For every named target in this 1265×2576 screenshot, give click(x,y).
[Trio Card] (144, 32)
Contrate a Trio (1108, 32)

_ _ _ _

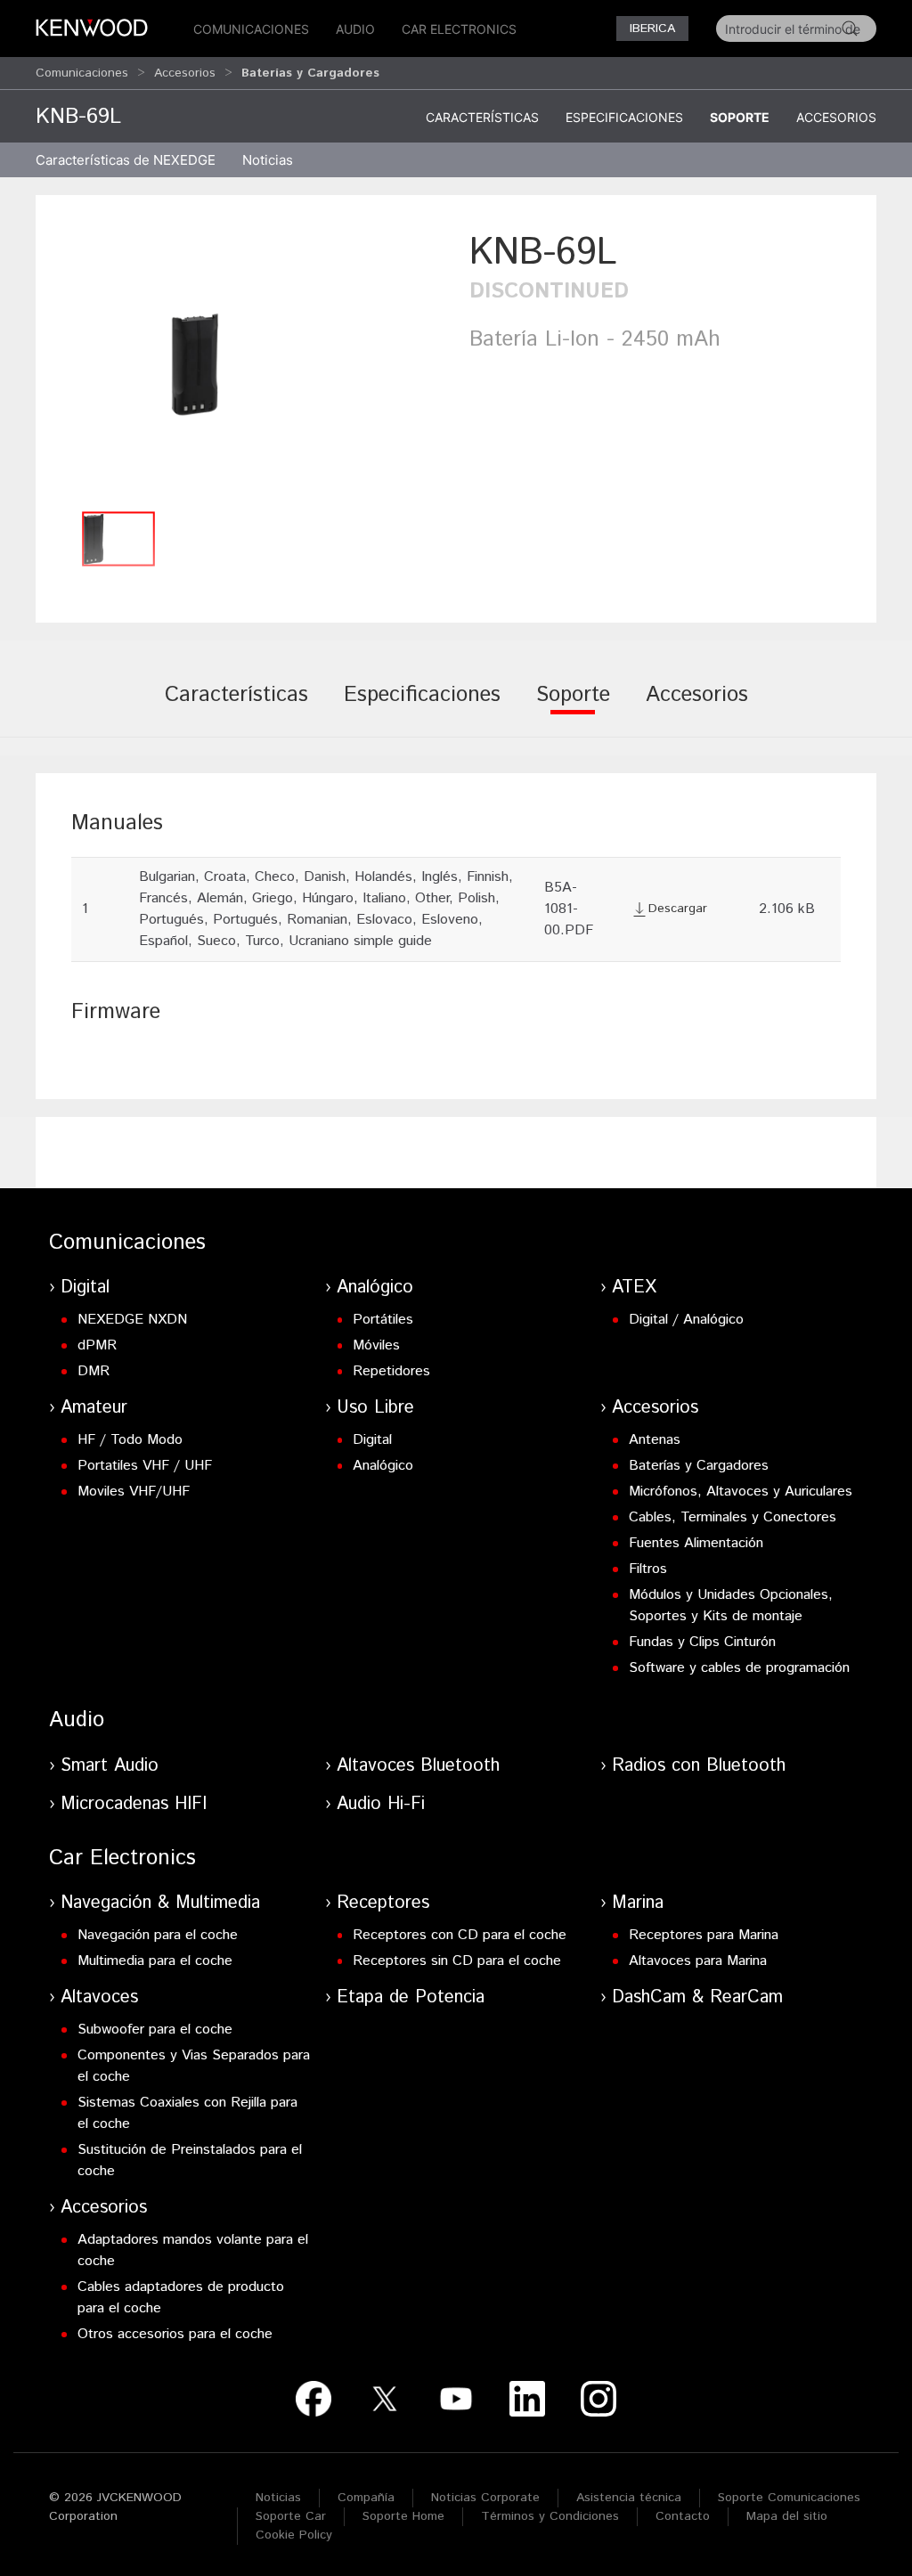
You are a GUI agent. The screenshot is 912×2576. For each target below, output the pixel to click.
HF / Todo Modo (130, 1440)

_ _ _ _

• _Instructions for the task_:
Of the lines above, output exactly those from the line bearing "You are a GUI" through the line bearing "HF / Todo Modo (130, 1440)", inclusive.

• _Reply_:
You are a GUI agent. The screenshot is 912×2576. For each target below, output the pixel to click.
HF / Todo Modo (130, 1440)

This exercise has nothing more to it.